Old Zhou nodded and asked no more. He watched her fingers — on the ring finger of her right hand ran a pale old mark, as if something had been worn there and rubbed smooth by years.

He Xiu tied the mat to the bike and had ridden a dozen paces when she turned back to call, "Master Zhou, can I pass this mat to my daughter?"

"A hand-woven mat," Old Zhou said, "sleeps a long time."

She smiled and went.

That night Old Zhou did not sleep. He set the silver bangles under the oil lamp and looked at them half the night. Inside one hoop were two characters he had not made out in his youth; now, with dim old eyes, he read them plainly — not the Huang mark, but the sign of the Shen silversmith's shop, a business long shut, whose only daughter had...

He did not let the thought finish.

At first light he sewed the bangles and the lock of hair back into He Xiu's mat, using his firmest locking knot, and wound one extra strand of reed into the corner — the private mark he had kept for forty years. Should the mat ever be opened again, two knots would show, one old and one new, like two people meeting across the years at the same place.

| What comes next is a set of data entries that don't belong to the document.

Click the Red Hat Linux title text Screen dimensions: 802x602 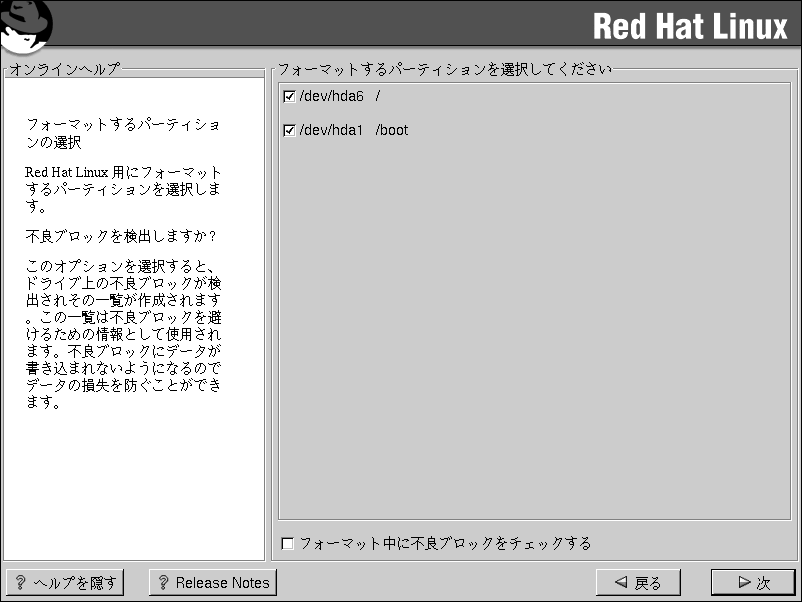(690, 26)
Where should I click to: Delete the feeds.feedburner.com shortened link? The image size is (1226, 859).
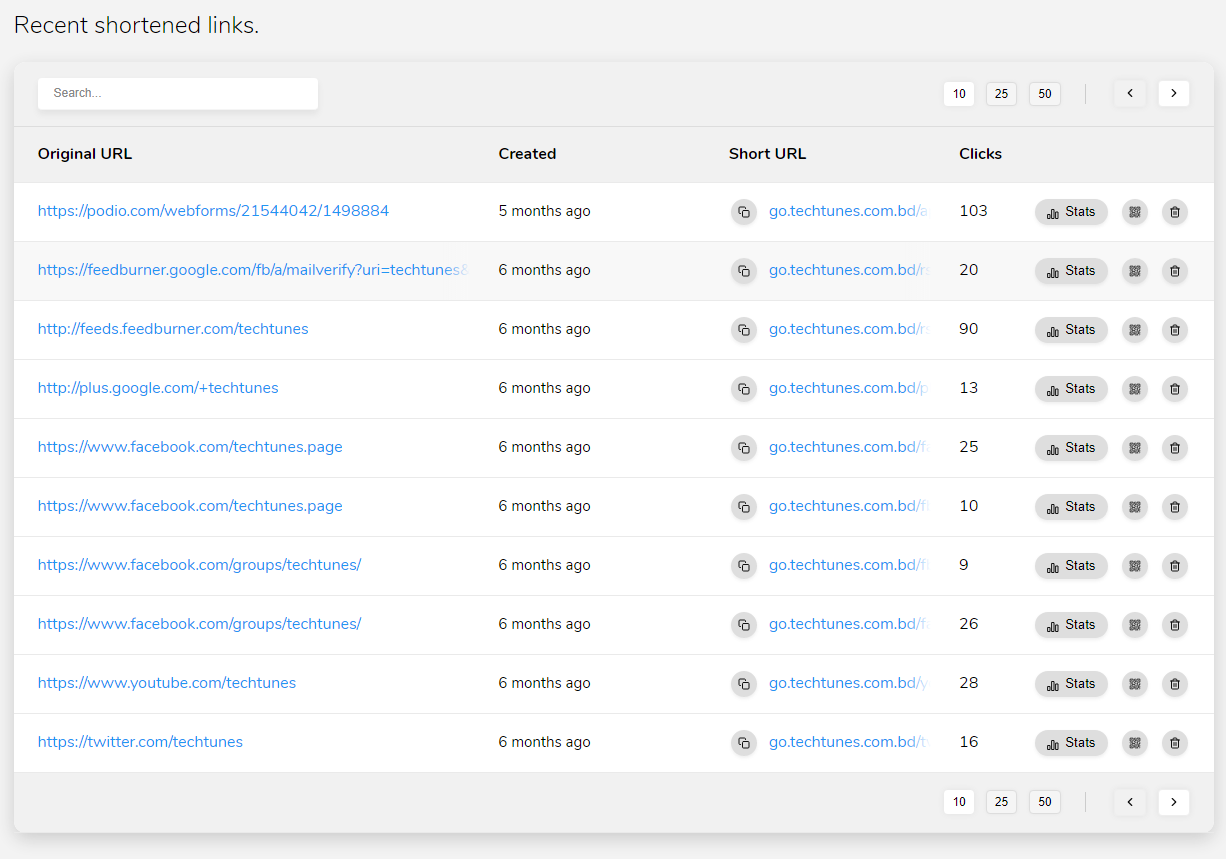click(x=1174, y=330)
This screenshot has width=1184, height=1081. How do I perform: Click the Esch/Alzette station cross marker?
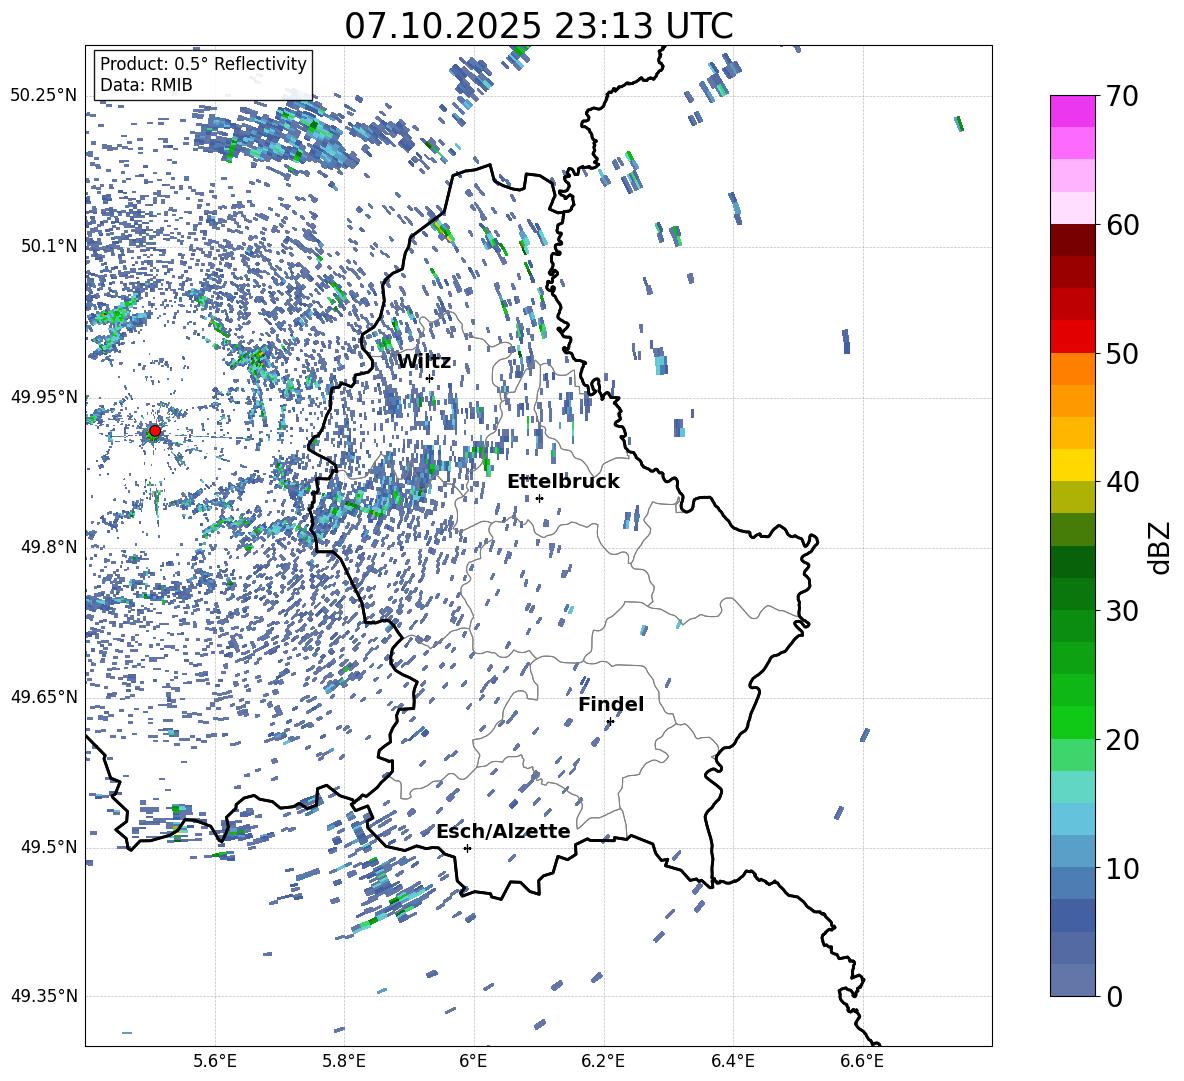[467, 848]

He never went to ask who He Xiu's mother had been, and never spoke the two characters of the Shen mark aloud. A mat-weaver sees too much in his life to believe every knot should be undone; some, once loosened, come apart entirely.

Only each autumn after, Old Zhou would take the refreshed mat from the shelf and run his hand over it once. The reeds held firm; the knot held fast. And he would think of the pale mark on He Xiu's ring finger — that bangle had been her mother's, after all.